I went on along the Eastern border and reached a municipality called Rautjärvi. The place is rather small, and the biggest thing there is a large cardboard factory. The municipality’s veins are highway number 6 and the Karelian railroad track, which go directly through it.
The current Rautjärvi Municipality was formed in 1973, when the neighbouring municipality of Simpele was merged into it. As the centre of Simpele was far larger than any of the villages in Rautjärvi, this became the new administrative centre of Rautjärvi. About half of the municipality’s population live there next to the cardboard factory.
So the municipality is called Rautjärvi. The coats of arms of the municipality are those of the old Rautjärvi municipality. But the administrative centre is called Simpele. The village of Rautjärvi is far from it and extremely small.

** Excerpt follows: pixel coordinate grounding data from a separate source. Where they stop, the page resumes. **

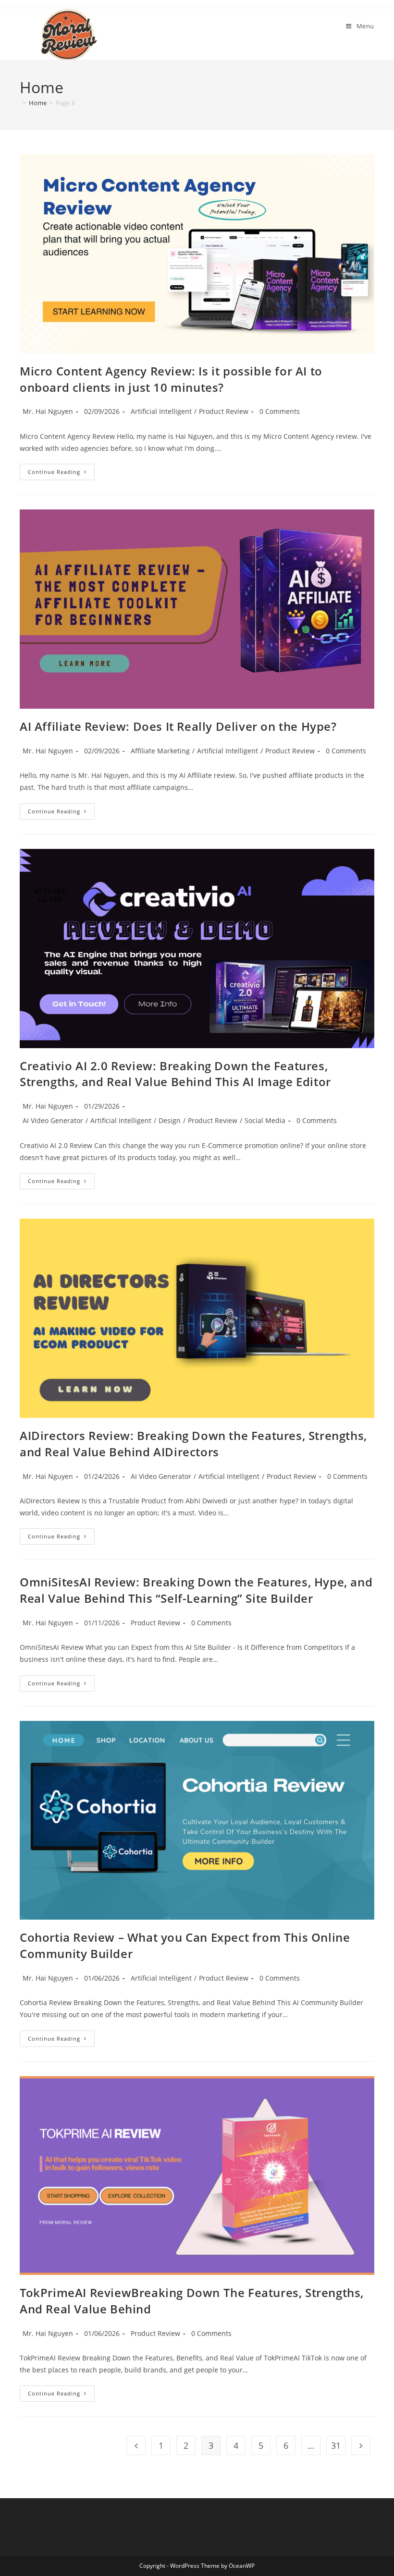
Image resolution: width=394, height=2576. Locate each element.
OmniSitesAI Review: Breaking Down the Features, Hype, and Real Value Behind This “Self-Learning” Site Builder (196, 1590)
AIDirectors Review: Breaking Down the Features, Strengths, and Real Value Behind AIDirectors (193, 1443)
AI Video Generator (53, 1120)
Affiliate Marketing (160, 750)
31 (336, 2445)
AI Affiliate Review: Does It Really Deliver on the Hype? (178, 726)
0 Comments (279, 411)
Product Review (223, 411)
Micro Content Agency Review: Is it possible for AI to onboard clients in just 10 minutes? (171, 379)
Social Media (265, 1120)
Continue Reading (61, 473)
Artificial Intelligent (161, 411)
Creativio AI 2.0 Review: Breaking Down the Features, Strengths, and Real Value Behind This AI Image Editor (175, 1074)
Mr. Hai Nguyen (48, 411)
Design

Also the only active railway station in the municipality is called Simpele, as it lies in the administrative centre. But this has not always been the case. In the late 1980’s when the famous Finnish 1950’s made railbuses were retired, dozens of railway stations were closed.
If you today want to take a train to Rautjärvi, you get off it in Simpele, Simpele as that. But until the 1980’s there was also a station called Rautjärvi, which was nowhere near the centre of Rautjärvi, but in the very small station village of the former municipality of Rautjärvi. This in turn was several kilometres away from the main administrative village of the former municipality of Rautjärvi pretty much in the middle of nowhere.
So if you wanted to take a train to Rautjärvi in the 1980’s, where would you go?
Things were made simpler (or Simpeler) by the closure of Rautjärvi station in 1989. The village is a lot quieter now than back in the days and so is the station.

Sadly not much is happening here anymore.

The roof looks new, but there’s a rather large hole in it on the other side. Sadly I don’t predict a very long future for this building.